The golden rule is this: the objective of these guidelines is to make it easy for people to find the work they are looking for. If you are in doubt, use the form most likely to be recognised by a general listener, while retaining as much information as possible to distinguish this work from others of similar names.
The general form is along the lines of the following example:
Piano Sonata no. 23 in F minor “Appassionata”, Op.57
Note the following features:
For single instruments, use the form Piano Sonata or Piano Concerto rather than Sonata for Piano or Concerto for Piano and Orchestra.
For single instruments accompanied by a keyboard, use Violin Sonata rather than Sonata for Violin and Piano.
For multiple instruments, list them in the following form: Concerto for Flute and Harp. You can assume that “Concerto” implies an orchestra unless there is additional information, such as:
Concerto for Piano and String Orchestra
Use “no.” with a small “n”, and with a space between the “.” and the number.

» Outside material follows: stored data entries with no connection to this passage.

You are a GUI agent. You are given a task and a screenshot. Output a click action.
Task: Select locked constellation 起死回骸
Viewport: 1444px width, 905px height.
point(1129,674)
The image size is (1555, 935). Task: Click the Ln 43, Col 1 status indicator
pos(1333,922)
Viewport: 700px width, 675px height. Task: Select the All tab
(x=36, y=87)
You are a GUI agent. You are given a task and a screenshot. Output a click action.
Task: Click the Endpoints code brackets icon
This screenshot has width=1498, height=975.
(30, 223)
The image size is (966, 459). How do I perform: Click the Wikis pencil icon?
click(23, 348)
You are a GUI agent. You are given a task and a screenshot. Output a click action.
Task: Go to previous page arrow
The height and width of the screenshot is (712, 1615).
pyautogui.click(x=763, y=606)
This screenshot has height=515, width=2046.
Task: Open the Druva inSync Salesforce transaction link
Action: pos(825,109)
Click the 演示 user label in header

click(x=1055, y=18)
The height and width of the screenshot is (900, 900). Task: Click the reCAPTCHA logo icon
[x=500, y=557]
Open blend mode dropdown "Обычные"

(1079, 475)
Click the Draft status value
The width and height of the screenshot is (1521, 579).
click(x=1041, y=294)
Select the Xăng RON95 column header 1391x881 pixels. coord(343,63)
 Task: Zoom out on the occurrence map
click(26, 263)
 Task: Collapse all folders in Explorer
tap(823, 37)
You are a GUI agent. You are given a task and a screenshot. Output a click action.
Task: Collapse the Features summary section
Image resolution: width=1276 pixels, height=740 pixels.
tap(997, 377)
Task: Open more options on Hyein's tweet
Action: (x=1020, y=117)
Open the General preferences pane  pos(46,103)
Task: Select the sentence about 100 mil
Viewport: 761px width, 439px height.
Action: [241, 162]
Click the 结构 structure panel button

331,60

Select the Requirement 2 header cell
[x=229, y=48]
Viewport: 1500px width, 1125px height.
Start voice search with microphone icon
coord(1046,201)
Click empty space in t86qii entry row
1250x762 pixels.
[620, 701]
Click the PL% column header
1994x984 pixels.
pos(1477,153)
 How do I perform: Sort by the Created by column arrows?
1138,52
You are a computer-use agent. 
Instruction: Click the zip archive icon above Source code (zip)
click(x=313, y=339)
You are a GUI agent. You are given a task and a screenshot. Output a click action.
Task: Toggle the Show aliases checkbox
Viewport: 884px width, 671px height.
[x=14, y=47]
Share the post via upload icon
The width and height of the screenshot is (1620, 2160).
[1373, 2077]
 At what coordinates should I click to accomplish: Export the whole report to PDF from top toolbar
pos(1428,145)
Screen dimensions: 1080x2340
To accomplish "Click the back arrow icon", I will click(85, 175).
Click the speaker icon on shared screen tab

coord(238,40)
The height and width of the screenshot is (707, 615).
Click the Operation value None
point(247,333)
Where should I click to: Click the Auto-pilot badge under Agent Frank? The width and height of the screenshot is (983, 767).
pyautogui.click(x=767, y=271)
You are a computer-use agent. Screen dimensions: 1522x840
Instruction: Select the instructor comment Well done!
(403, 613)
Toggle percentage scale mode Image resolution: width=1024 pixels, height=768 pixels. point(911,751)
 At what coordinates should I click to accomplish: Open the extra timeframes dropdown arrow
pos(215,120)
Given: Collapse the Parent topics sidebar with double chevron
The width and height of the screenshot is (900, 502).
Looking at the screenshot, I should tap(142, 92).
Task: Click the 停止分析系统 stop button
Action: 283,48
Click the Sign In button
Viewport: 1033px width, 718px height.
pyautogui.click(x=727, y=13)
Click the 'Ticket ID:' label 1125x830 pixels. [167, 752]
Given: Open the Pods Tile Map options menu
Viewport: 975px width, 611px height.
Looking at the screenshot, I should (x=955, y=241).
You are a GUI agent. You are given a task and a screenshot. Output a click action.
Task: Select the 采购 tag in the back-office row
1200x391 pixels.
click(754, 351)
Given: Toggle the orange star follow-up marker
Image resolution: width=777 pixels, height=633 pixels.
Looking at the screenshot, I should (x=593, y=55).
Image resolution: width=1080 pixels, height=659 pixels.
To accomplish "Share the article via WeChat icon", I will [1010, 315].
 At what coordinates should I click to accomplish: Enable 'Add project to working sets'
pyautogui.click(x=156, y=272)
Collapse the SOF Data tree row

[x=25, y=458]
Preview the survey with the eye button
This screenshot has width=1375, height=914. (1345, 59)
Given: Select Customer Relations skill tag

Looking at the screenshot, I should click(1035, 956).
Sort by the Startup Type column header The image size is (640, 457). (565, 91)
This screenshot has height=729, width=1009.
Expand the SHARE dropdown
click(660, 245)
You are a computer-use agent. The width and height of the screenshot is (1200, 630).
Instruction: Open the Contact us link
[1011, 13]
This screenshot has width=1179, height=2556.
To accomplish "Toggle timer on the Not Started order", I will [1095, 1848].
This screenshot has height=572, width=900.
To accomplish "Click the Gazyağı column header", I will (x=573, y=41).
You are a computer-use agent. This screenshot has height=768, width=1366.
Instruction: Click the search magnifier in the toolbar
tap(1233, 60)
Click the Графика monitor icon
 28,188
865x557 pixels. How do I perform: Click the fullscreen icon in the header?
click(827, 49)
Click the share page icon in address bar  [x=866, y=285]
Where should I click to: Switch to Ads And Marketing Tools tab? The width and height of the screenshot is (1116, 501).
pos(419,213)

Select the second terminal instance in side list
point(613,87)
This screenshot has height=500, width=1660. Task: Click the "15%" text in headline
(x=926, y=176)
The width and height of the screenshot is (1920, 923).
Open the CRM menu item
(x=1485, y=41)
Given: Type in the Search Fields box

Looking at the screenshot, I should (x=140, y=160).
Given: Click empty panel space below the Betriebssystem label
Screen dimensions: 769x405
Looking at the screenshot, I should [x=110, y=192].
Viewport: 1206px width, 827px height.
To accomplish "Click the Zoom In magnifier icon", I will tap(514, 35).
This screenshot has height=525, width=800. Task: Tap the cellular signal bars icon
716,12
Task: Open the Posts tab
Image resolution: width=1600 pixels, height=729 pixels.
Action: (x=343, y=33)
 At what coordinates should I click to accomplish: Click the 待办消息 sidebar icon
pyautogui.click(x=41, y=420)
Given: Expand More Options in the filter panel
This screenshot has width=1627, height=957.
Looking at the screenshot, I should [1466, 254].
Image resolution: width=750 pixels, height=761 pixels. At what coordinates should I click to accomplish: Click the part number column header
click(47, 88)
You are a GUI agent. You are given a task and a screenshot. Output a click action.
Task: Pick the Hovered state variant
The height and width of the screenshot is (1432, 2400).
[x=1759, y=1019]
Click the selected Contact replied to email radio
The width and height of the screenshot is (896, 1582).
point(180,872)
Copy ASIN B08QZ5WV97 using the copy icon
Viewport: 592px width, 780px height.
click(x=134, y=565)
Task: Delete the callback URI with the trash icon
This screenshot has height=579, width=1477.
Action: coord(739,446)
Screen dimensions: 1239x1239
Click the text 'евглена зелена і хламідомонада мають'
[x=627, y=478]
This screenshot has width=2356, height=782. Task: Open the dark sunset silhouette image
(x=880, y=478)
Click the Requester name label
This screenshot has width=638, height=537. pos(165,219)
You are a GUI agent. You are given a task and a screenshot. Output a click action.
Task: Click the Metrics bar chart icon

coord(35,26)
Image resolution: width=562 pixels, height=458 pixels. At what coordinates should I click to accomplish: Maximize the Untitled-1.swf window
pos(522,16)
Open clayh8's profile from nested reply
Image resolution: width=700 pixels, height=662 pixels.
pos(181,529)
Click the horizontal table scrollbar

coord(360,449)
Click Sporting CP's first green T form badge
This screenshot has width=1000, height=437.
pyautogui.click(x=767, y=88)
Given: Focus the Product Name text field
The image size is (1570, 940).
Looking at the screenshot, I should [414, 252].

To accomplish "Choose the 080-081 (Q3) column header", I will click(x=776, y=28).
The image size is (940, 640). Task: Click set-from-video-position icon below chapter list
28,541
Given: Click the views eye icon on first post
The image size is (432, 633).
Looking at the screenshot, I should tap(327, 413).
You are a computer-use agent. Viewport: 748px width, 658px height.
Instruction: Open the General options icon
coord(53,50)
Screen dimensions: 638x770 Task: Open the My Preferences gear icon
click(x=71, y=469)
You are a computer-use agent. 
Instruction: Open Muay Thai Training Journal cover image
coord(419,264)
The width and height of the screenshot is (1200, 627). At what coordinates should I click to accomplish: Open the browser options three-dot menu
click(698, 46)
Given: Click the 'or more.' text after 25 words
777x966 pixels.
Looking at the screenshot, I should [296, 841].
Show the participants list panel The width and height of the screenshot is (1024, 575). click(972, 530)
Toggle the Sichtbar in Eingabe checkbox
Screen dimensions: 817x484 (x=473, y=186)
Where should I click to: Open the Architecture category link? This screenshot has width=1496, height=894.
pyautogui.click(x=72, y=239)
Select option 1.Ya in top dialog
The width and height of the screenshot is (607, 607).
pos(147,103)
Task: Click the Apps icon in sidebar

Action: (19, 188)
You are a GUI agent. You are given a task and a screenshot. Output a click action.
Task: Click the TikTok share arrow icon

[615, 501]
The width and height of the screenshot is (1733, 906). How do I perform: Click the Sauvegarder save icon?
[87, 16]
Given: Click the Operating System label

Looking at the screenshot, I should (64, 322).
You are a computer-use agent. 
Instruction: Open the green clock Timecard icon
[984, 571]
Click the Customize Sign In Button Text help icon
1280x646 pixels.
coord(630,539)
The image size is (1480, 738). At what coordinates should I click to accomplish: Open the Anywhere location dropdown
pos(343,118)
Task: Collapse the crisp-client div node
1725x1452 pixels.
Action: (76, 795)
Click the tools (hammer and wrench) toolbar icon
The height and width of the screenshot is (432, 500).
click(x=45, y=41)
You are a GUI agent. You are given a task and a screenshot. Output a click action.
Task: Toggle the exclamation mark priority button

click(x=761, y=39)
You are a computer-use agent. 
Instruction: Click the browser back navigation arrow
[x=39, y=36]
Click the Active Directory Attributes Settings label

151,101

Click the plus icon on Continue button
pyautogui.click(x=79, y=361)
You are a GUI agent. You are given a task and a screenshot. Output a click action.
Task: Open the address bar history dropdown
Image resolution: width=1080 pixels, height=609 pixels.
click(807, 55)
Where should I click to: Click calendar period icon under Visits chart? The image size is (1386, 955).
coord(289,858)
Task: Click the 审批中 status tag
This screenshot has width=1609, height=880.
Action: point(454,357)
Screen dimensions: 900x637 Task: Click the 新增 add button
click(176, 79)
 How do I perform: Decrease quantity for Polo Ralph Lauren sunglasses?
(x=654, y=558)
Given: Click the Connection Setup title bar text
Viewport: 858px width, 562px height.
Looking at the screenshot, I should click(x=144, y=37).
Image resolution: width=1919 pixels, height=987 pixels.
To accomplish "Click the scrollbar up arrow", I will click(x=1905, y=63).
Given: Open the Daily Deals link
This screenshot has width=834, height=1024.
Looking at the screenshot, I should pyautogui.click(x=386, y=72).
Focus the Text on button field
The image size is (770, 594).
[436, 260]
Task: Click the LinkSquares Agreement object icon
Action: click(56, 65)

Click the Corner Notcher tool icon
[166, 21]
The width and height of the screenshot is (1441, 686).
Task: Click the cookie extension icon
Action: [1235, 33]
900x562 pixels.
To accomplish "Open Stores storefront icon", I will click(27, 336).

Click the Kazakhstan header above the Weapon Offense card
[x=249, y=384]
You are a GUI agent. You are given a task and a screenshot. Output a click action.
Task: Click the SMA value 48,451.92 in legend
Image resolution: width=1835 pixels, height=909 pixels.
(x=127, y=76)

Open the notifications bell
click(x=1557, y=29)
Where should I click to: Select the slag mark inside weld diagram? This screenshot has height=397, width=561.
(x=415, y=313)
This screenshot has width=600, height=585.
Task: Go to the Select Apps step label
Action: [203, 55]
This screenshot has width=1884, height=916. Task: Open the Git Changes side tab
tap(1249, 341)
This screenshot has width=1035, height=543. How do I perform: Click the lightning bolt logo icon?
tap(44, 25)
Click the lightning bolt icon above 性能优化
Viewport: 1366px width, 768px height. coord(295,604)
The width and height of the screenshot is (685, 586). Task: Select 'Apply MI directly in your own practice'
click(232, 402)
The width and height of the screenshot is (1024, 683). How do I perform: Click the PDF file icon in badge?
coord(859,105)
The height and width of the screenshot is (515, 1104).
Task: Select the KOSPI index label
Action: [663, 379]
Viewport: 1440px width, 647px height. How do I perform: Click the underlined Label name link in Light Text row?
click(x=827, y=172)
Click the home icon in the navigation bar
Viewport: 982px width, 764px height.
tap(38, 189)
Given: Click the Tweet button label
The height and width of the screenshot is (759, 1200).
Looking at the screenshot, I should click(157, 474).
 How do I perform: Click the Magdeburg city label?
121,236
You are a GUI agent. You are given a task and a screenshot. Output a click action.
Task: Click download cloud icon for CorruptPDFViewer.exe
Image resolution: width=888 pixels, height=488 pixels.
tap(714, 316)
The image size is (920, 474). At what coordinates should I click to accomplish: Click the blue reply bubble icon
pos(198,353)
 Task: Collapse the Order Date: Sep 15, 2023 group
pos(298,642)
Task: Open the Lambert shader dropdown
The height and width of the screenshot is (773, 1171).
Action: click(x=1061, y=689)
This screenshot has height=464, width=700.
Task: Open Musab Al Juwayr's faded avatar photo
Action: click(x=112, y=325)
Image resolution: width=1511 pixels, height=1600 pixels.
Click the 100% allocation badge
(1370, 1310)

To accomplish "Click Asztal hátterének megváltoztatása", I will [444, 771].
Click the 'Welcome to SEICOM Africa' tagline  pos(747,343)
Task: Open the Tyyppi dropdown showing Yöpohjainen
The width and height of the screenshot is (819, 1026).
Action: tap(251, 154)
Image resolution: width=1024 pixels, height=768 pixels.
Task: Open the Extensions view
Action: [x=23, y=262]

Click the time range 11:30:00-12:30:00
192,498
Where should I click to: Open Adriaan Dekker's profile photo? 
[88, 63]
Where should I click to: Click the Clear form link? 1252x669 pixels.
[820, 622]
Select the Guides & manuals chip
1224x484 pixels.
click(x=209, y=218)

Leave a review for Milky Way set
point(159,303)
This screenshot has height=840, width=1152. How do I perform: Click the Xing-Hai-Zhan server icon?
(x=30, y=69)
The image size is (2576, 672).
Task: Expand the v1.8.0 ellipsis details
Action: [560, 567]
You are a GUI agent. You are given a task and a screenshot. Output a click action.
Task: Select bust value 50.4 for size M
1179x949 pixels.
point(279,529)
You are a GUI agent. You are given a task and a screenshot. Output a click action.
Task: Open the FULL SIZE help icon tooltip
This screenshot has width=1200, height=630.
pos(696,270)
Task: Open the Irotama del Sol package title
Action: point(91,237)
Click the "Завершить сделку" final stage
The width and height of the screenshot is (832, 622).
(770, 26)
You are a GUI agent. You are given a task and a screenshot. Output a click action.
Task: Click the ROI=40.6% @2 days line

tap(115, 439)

Use “major” or “minor” starting with a small letter. Do NOT omit the “major”. Use the form C sharp major or E flat major for sharps and flats.
A descriptive name (if any):
For works which are mainly known by their form rather than by their name (such as symphonies, concerti and sonatas), put the form first and embed the name in double quotes, thus:
Symphony no. 3 in E flat major “Eroica”, Op.55
For works which are mainly known by their name rather than by their form (such as operas, songs, film music or tone poems), put the name first. If there is a form, you may append it, separated by a comma, thus:
Don Giovanni, opera, K527
Use the language most likely to be recognised by an audience in English: for example, an English audience is likely to understand Moonlight Sonata rather than the original Mondschein, but is likely to understand Eine kleine Nachtmusik rather than A little music of the night. (This would be different in France, where you would use Une petite musique de nuit). Clearly, there is a judgement to be made. If you feel the need to put in both languages, put the original first, followed in parentheses by the translation into your language, thus:
Also sprach Zarathustra (Thus spoke Zarathustra), tone poem, Op.30
The catalogue number
For “Opus”, use the form Op.36, i.e. capital “O”, small “p”, full stop followed by the number without a space. Where there are secondary numbers, you can use:
For Mozart, use K (without a full stop or space) for numbers which are only present in Köchel version 1 or vserion 6 or are the same in versions 1 and 6. For works which have different numbers in the two editions, use the form K25 (K37).
For other composers, the best form varies according to convention for each composer, so for Bach, use the form BWV1043, or for Schubert, use D.987. Look at what's already in the database to try to follow a consistent convention for each.
Please put in part works using the style main work: part work, for example:
La Forza del Destino: overture
Symphony no. 5 in C sharp minor: 4th movement (Adagietto)
Rigoletto: La donna è mobile
For a part of an opera, please use the work type “Orchestral” for an overture or other orchestral interlude, and “Opera aria/scene” for arias, duets, choruses etc.